Follow this workflow to review security hotspots and apply any fixes needed to secure your code.
When SonarQube detects a security hotspot, it's added to the list of security hotspots according to its review priority from high to low. Hotspots with a high review priority are the most likely to contain code that needs to be secured and require your attention first.
Review priority is determined by the security category of each security rule. Rules in categories that are ranked high on the OWASP Top 10 and CWE Top 25 standards are considered to have a high review priority. Rules in categories that aren't ranked high or aren't mentioned on the OWASP Top 10 or CWE Top 25 standards are rated as Medium or Low. Please see Security-related rules for more details.
When reviewing a hotspot, you should:
- Review the What's the risk? tab to understand why the security hotspot was raised.
- From the Assess the risk tab, read the Ask Yourself Whether section to determine if you need to apply a fix to secure the code highlighted in the Security Hotspot.
- From the How can you fix it? tab, follow the recommended secure coding practices to fix your code if you've determined it's unsafe.
After following these steps, set the security hotspot to the appropriate status (see above): Acknowledged, fixed, or safe. If you need another user’s review, you can leave it as To review.
The Review history tab shows the history of the security hotspot including the status it's been assigned and any comments the reviewer had regarding the Hotspot.
Seeing a security hotspot directly in the IDE can help you better understand its context and decide whether it is safe or not. This is the purpose of the Open in IDE button that you'll see as an authenticated user.

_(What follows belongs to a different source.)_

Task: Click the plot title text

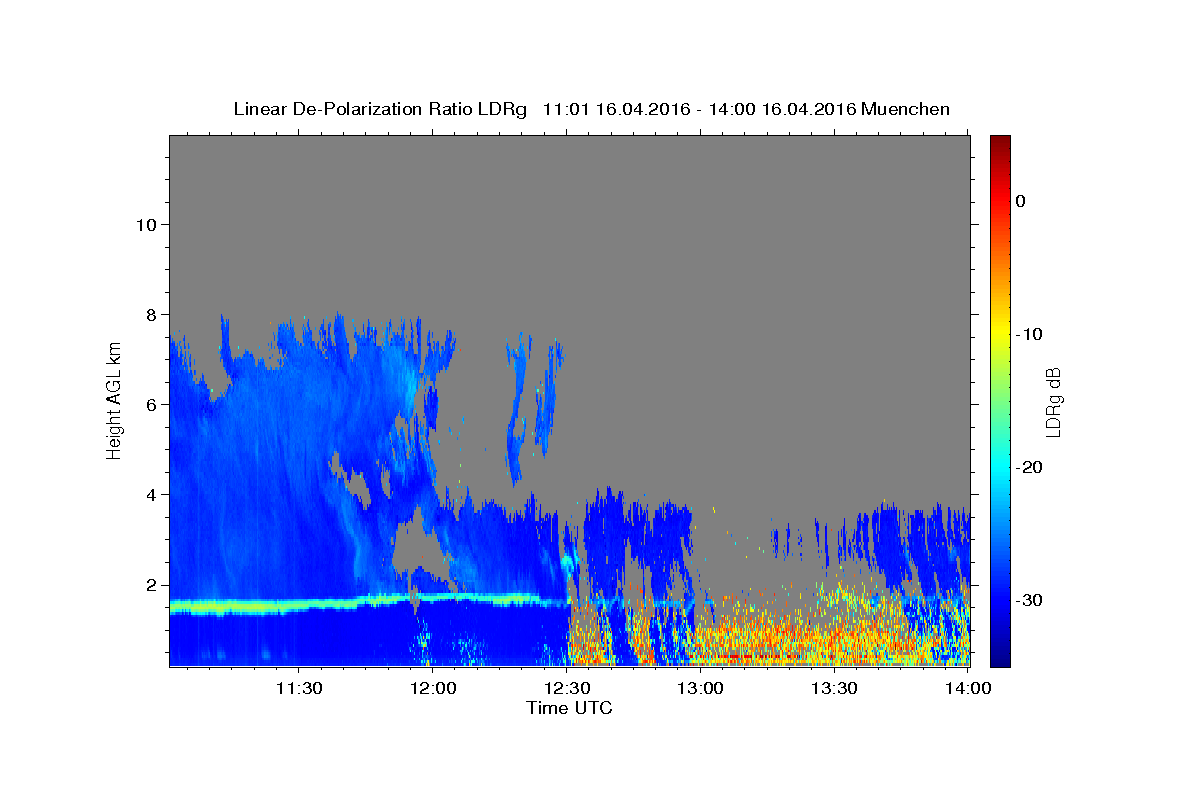Action: [591, 109]
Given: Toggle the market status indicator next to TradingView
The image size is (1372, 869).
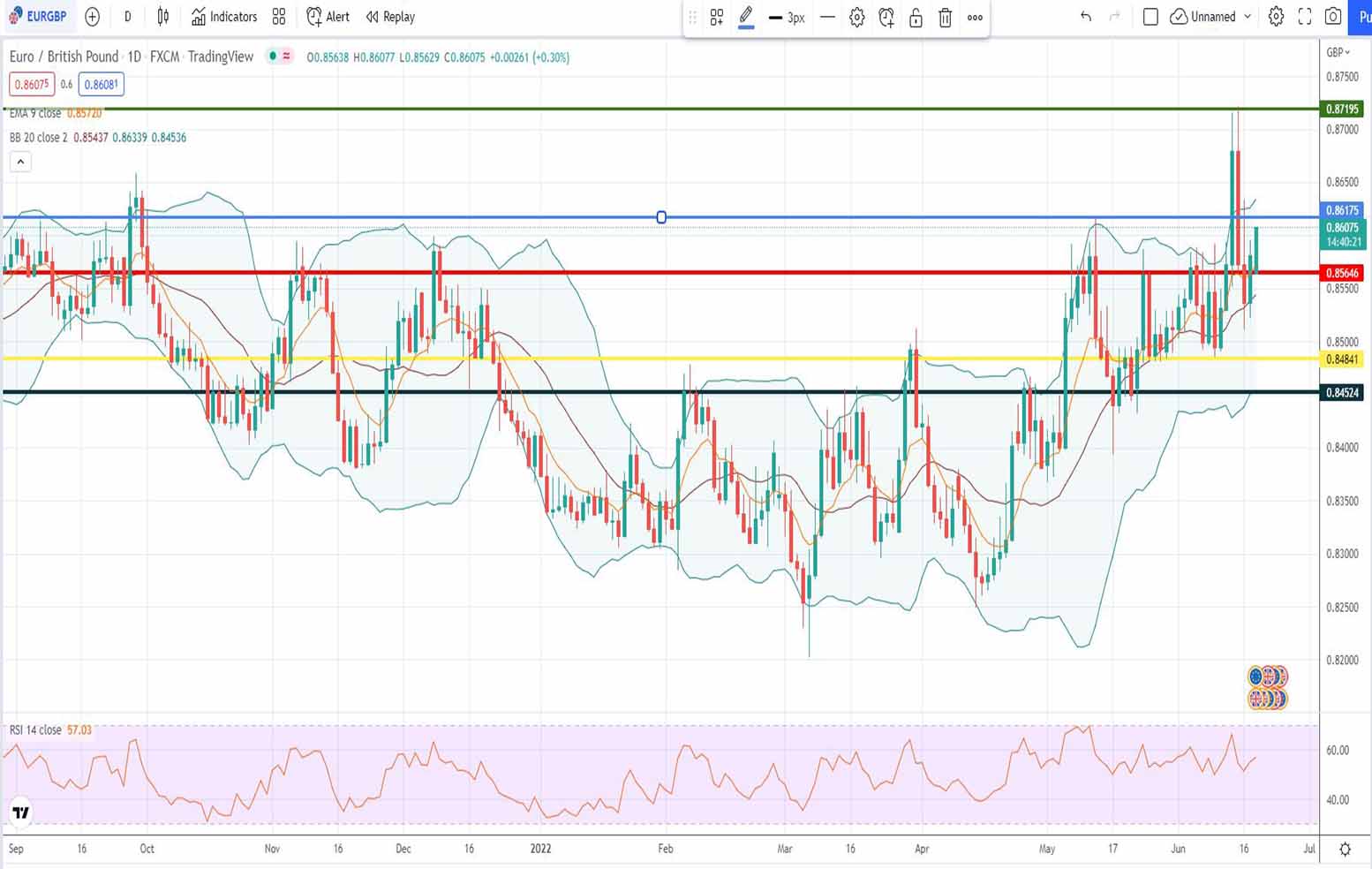Looking at the screenshot, I should coord(274,57).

This feature is available to users of:
- SonarLint for IntelliJ 4.13 and above
- SonarLint for Visual Studio 4.29 and above
- SonarLint for VS Code 1.20 and above
- SonarLint for Eclipse 5.7 and above
It’s best if your project is already open in the appropriate IDE and bound to the server through SonarLint's Connected Mode before selecting the Open in IDE button. With SonarLint for IntelliJ, VS Code, and Eclipse, Automatic Connected Mode setup is available; to use the Open in IDE feature with SonarLint for Visual Studio, you will need to have already set up Connected Mode beforehand.
Keep in mind that the revision or branch analyzed by SonarQube may not be the same as what you have opened in the IDE. In this case, SonarLint will do its best to locate the security hotspot in your local code.